Department of Neurology, University of Miami Miller School of Medicine, Miami, FL, USA.
EMBO Rep. 2020 Mar 4;21(3):e49612. doi: 10.15252/embr.201949612. Epub 2020 Feb 19.
Mitochondrial DNA (mtDNA) encodes a subset of the genes which are responsible for oxidative phosphorylation. Pathogenic mutations in the human mtDNA are often heteroplasmic, where wild-type mtDNA species co-exist with the pathogenic mtDNA and a bioenergetic defect is only seen when the pathogenic mtDNA percentage surpasses a threshold for biochemical manifestations. mtDNA segregation during germline development can explain some of the extreme variation in heteroplasmy from one generation to the next. Patients with high heteroplasmy for deleterious mtDNA species will likely suffer from bona-fide mitochondrial diseases, which currently have no cure.

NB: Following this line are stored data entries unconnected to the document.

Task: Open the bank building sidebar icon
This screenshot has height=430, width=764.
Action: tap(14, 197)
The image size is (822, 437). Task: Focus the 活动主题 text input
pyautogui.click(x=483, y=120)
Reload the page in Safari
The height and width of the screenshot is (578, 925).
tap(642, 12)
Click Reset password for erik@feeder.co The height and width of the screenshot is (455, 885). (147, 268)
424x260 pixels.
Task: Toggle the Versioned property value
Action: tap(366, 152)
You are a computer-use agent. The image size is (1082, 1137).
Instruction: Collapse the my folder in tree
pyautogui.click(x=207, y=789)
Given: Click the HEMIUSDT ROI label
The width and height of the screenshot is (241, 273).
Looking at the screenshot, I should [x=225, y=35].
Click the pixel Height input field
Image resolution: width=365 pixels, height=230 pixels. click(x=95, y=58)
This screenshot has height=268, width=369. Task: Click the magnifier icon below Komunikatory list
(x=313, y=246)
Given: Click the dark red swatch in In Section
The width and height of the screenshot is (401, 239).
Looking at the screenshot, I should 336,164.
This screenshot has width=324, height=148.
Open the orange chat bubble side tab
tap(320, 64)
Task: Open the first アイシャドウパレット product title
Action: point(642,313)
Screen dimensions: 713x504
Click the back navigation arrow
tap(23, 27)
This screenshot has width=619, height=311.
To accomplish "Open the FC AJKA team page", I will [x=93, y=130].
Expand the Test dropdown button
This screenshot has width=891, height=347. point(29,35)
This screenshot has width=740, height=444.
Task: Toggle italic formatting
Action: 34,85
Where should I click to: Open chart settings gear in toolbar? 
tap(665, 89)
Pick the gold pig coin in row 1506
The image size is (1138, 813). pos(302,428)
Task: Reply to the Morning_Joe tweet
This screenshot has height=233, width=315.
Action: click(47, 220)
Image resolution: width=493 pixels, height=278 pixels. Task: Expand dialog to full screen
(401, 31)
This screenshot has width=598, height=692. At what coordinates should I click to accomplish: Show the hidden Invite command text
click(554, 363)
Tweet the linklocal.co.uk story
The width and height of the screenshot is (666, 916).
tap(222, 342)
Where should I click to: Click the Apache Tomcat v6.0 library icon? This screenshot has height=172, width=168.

Shifting mtDNA heteroplasmy toward the wild-type mtDNA species could provide a therapeutic option to patients. Mitochondrially targeted engineered nucleases, such as mitoTALENs and mitoZFNs, have been used in vitro in human cells harboring pathogenic patient-derived mtDNA mutations and more recently in vivo in a mouse model of a pathogenic mtDNA point mutation. These gene therapy tools for shifting mtDNA heteroplasmy can also be used in conjunction with other therapies aimed at eliminating and/or preventing the transfer of pathogenic mtDNA from mother to child.
线粒体 DNA(mtDNA)编码一组基因,这些基因负责氧化磷酸化。人类 mtDNA 的致病性突变通常是异质性的,即在野生型 mtDNA 与致病性 mtDNA 共存的情况下,只有当致病性 mtDNA 百分比超过生化表现的阈值时,才会出现生物能量缺陷。生殖系发育过程中的 mtDNA 分离可以解释从一代到下一代异质性的一些极端变化。具有高致病性 mtDNA 异质性的患者可能患有真正的线粒体疾病,目前尚无治愈方法。将 mtDNA 异质性向野生型 mtDNA 转变可能为患者提供治疗选择。线粒体靶向工程核酸酶,如 mitoTALENs 和 mitoZFNs,已在携带致病性患者源性 mtDNA 突变的人类细胞中进行了体外研究,最近在致病性 mtDNA 点突变的小鼠模型中进行了体内研究。这些用于改变 mtDNA 异质性的基因治疗工具也可以与其他旨在消除和/或防止致病性 mtDNA 从母亲传递给孩子的治疗方法联合使用。